Hello all,
I have a 3kb gene sequence for which I am aligning my 150 bp RNASeq reads with bowtie2. There are no known introns in the gene. The first 90% of the sequence has a relatively consistent coverage of 50-200 reads, but the last 300 bp or so has 10x the coverage as any of the rest of the gene.
My first suspicion was that this sequence may be duplicated elsewhere in the genome and thus reads from another genomic region are spuriously aligning to the gene I'm looking at. However, BLASTing this 300 bp sequence to the genome or to NCBI's full database results in only matches to my gene of interest.
The full gene has 41% GC, while the last 300 has 36% GC. This doesn't seem too terribly different to cause such an effect...
What are other likely explanations when you see this kind of heterogeneity in coverage?
Looking forward to learning from you all.
What library kit was used, and do you see this bias for every gene?
It is poly-A selection. And the RIN value was only 4. So is this degradation?
That RIN value is really low, so I suspect that the RNA is fairly degraded. If it is, and you are poly-A selecting, that means you may be losing the original 5' half of many RNA molecules.
A good way to check this would be to align your reads to the entire genome as GenoMax suggested (which is good practice anyway), and then check whether this pattern persists for other genes.
Are you aligning using a reduced reference (i.e. just this gene or some smaller fraction genes)? If the data is from whole genome then you should align to full genome/transcriptome.
GenoMax, yes I am aligning to just a few genes. I will try with the whole genome. So that I can learn from this, would you mind helping me understand the problem with this strategy?
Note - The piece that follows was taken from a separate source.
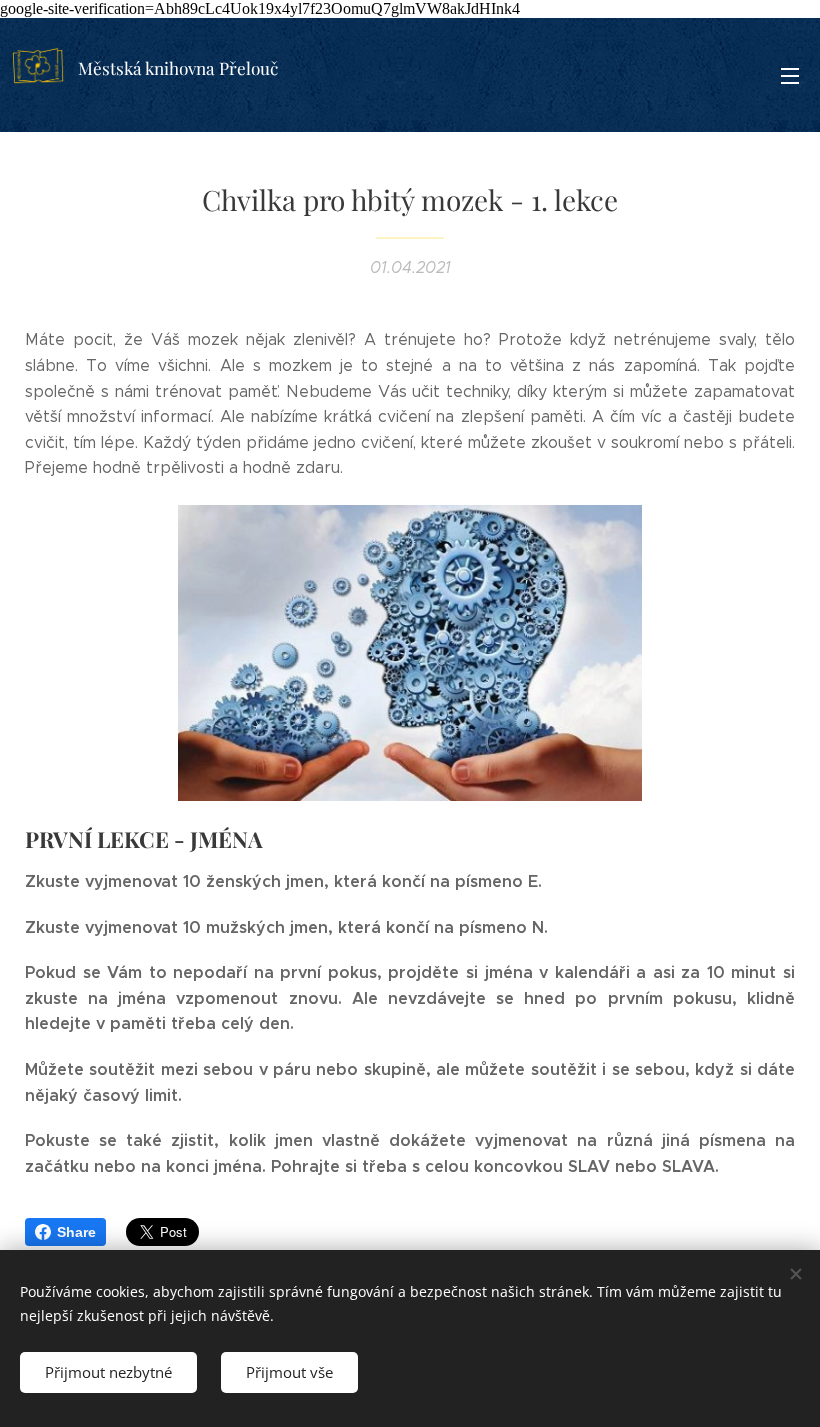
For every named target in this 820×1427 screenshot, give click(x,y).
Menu (790, 75)
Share (76, 1232)
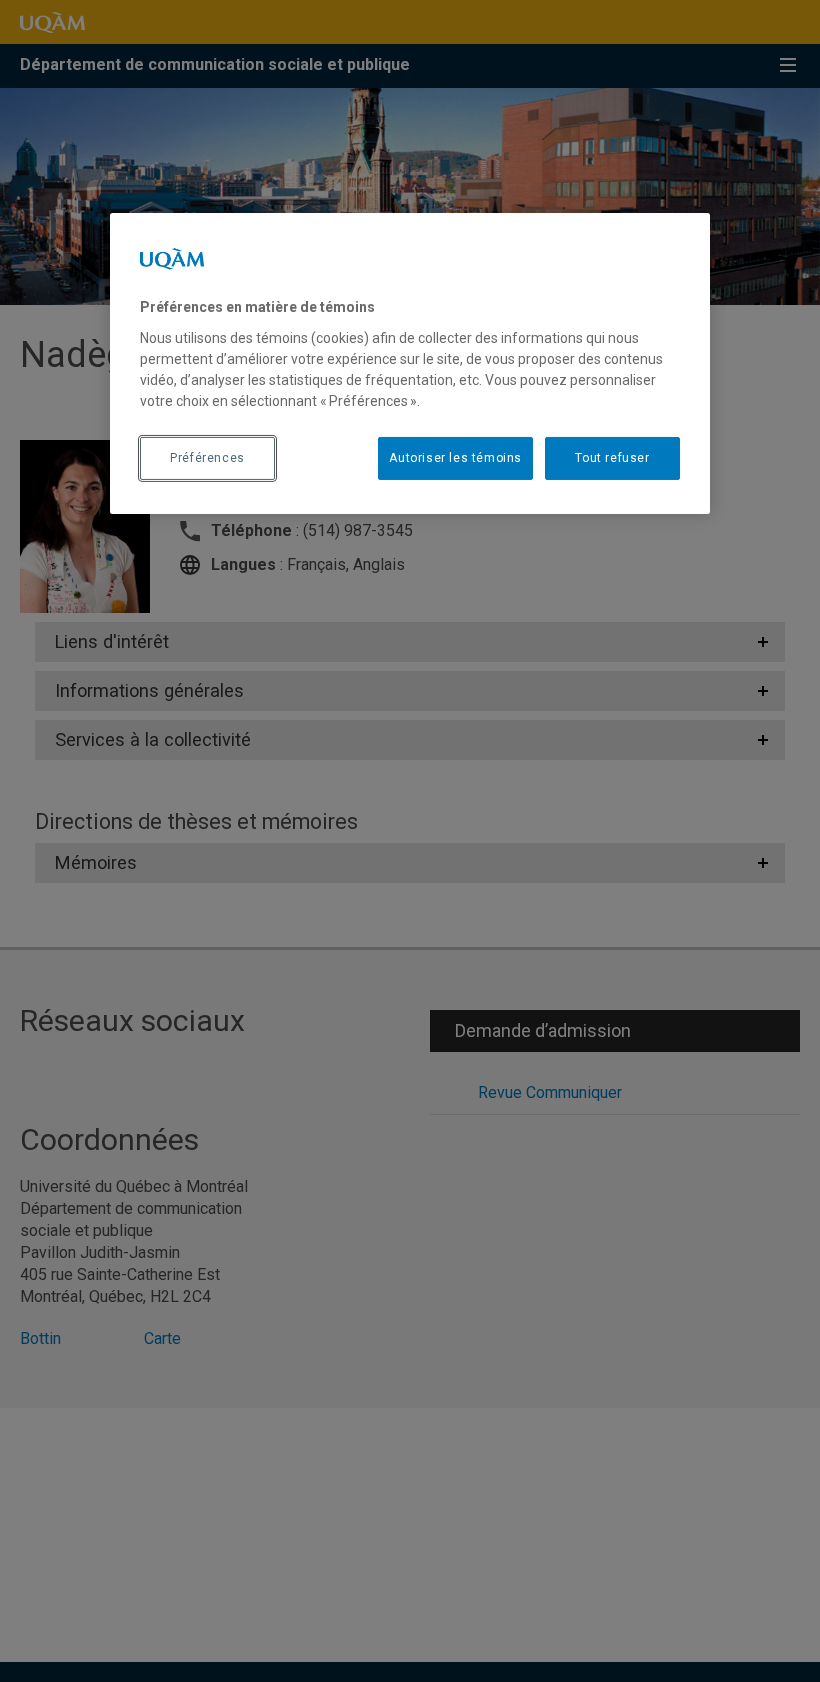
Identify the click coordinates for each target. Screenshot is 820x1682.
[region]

NGS aligners are designed to be greedy. They will try to align reads to their best ability. If your data is from whole genome and you use a reduced reference then there is always a possibility that reads may be aligned to regions where they may not have originated, simply because of sequence homology (e.g. think of a motif that is common).
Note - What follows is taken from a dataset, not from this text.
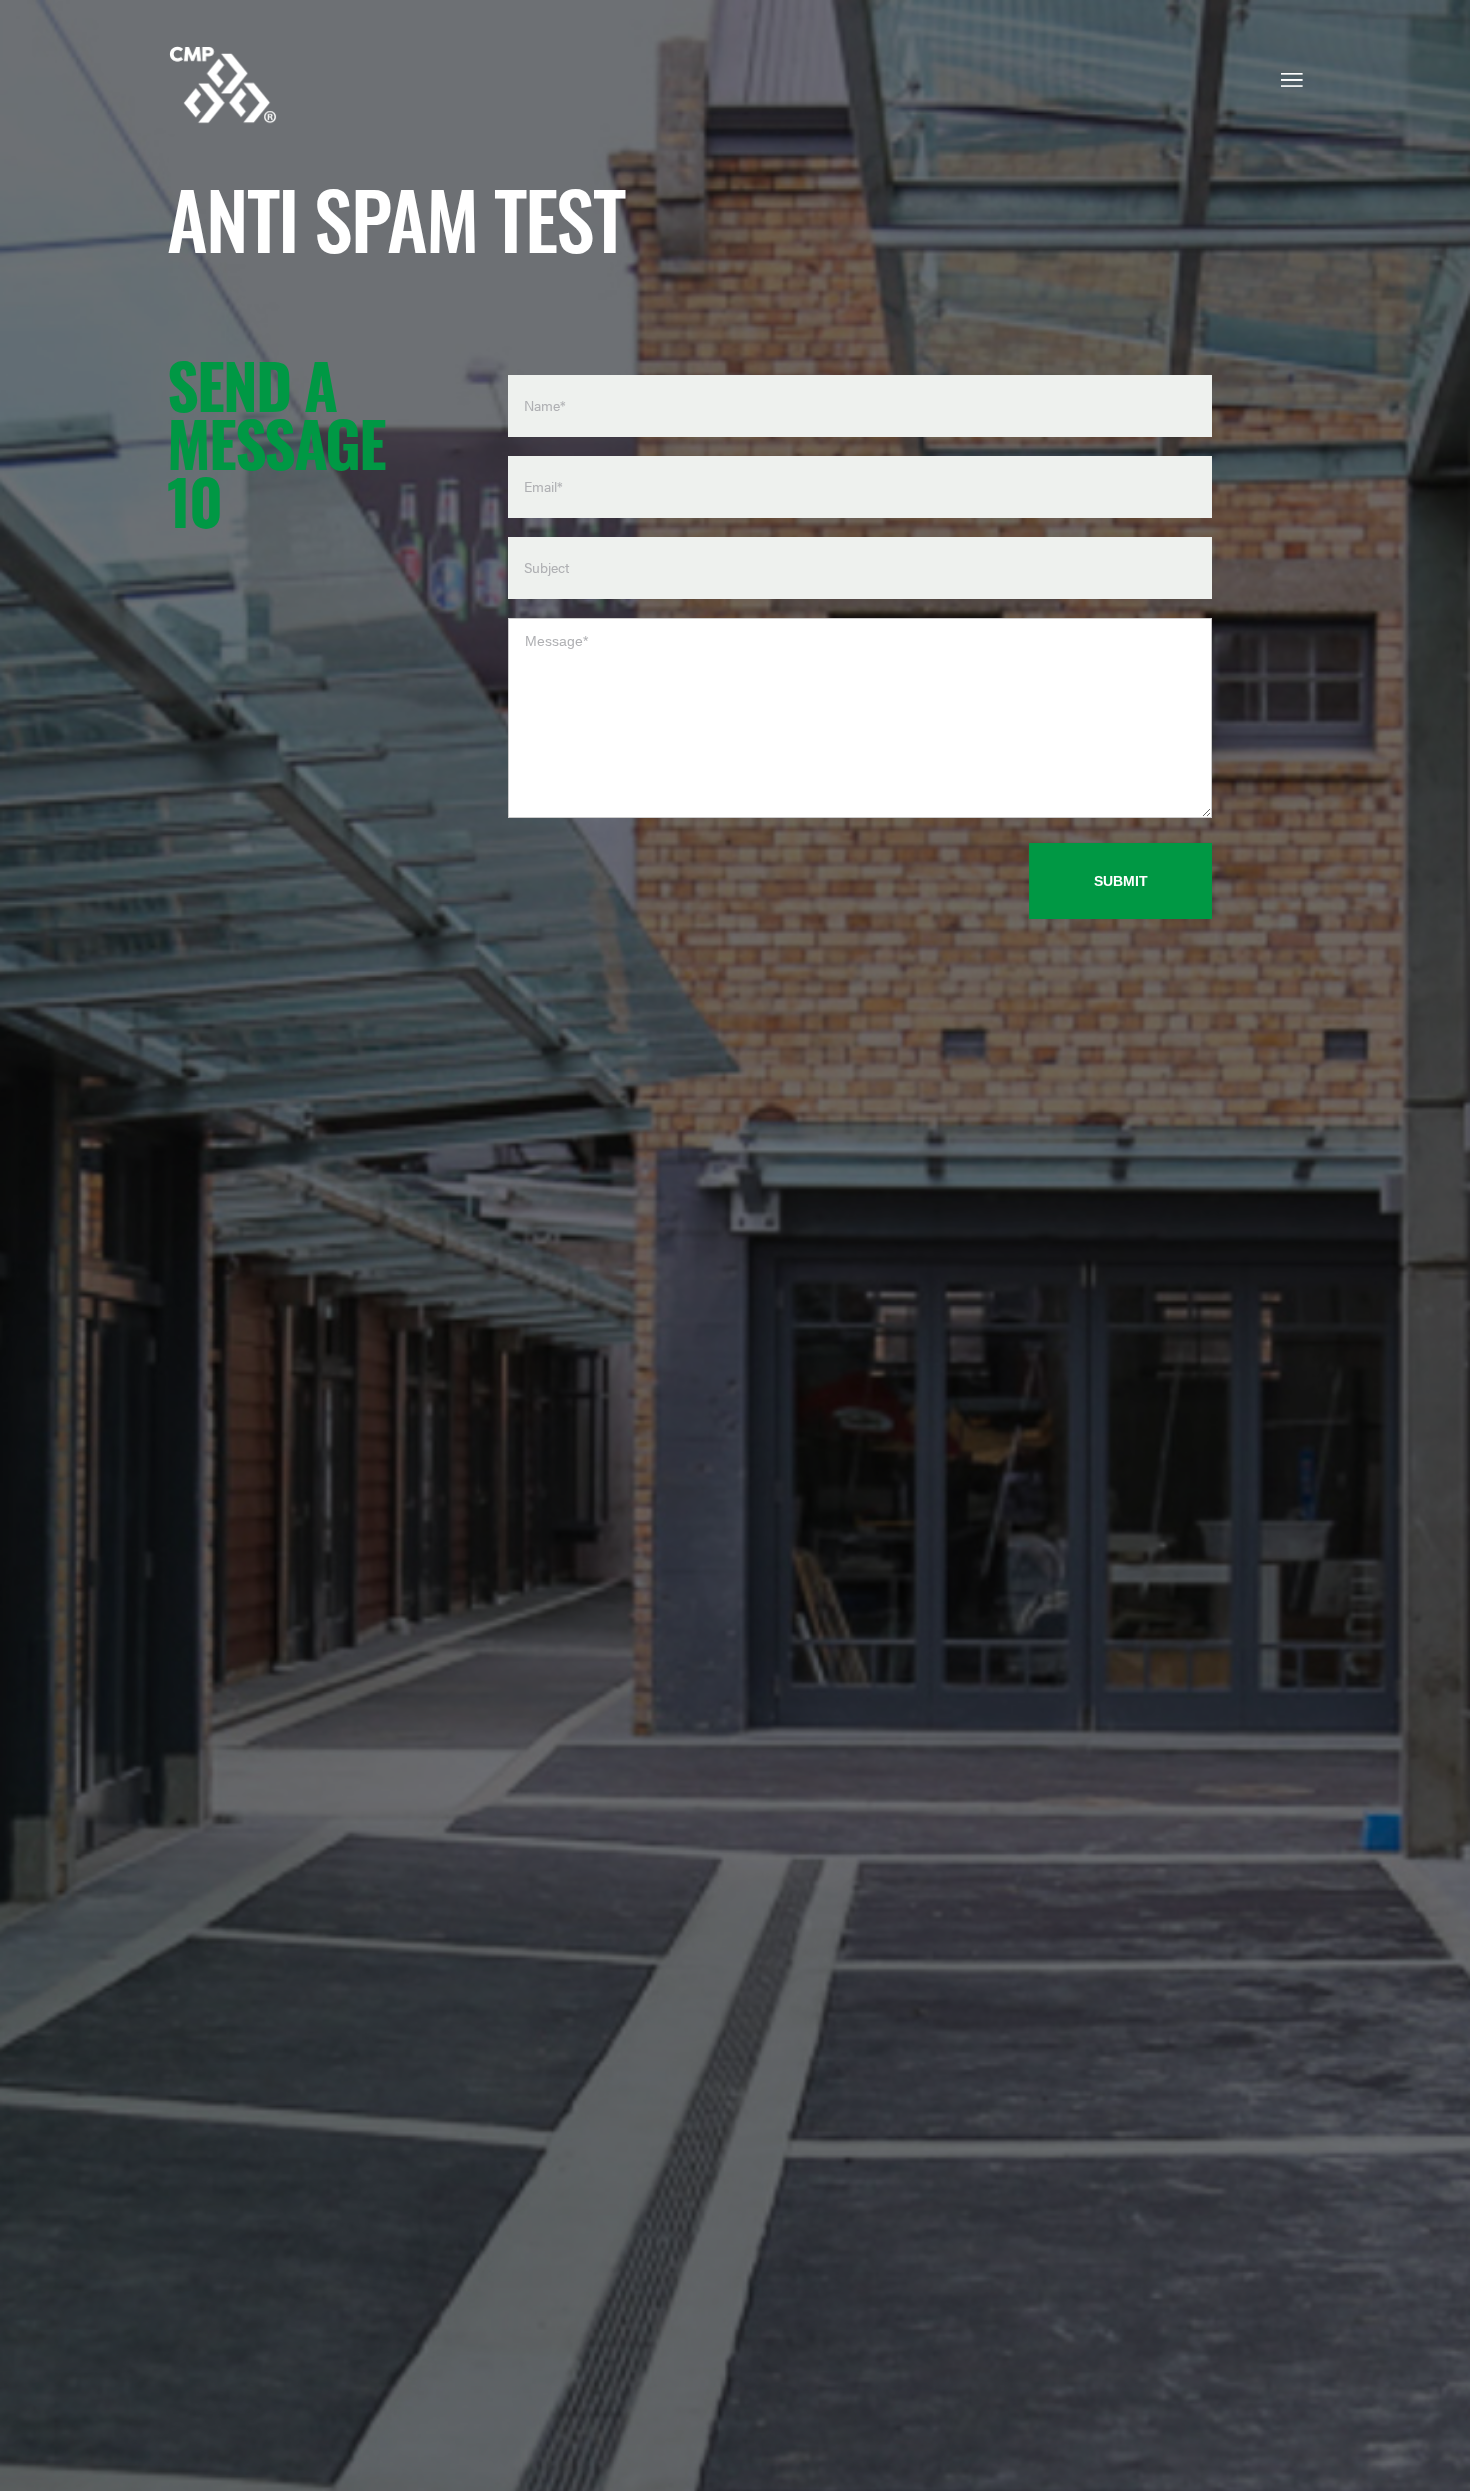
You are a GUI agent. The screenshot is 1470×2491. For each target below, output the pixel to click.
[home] (223, 86)
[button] (1292, 89)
This makes good sense and thank for taking the time to help me understand the best practices and why they are valuable. This is why I had BLASTed portions of this gene to the whole genome to see if perhaps there was an area of high sequence homology. Since nothing matched well enough by BLASTing with default parameters, is it still likely to think that the NGS aligners would pick up something from elsewhere in the genome?
Could you please describe your problem a bit more detailed:
What organism are you dealing with - is it an eukaryotic one? - Does your gene have shorter isoforms?
What kind of library prep was used to generate the data - FFPE-based, targeted, 3'Seq, whole transcriptome?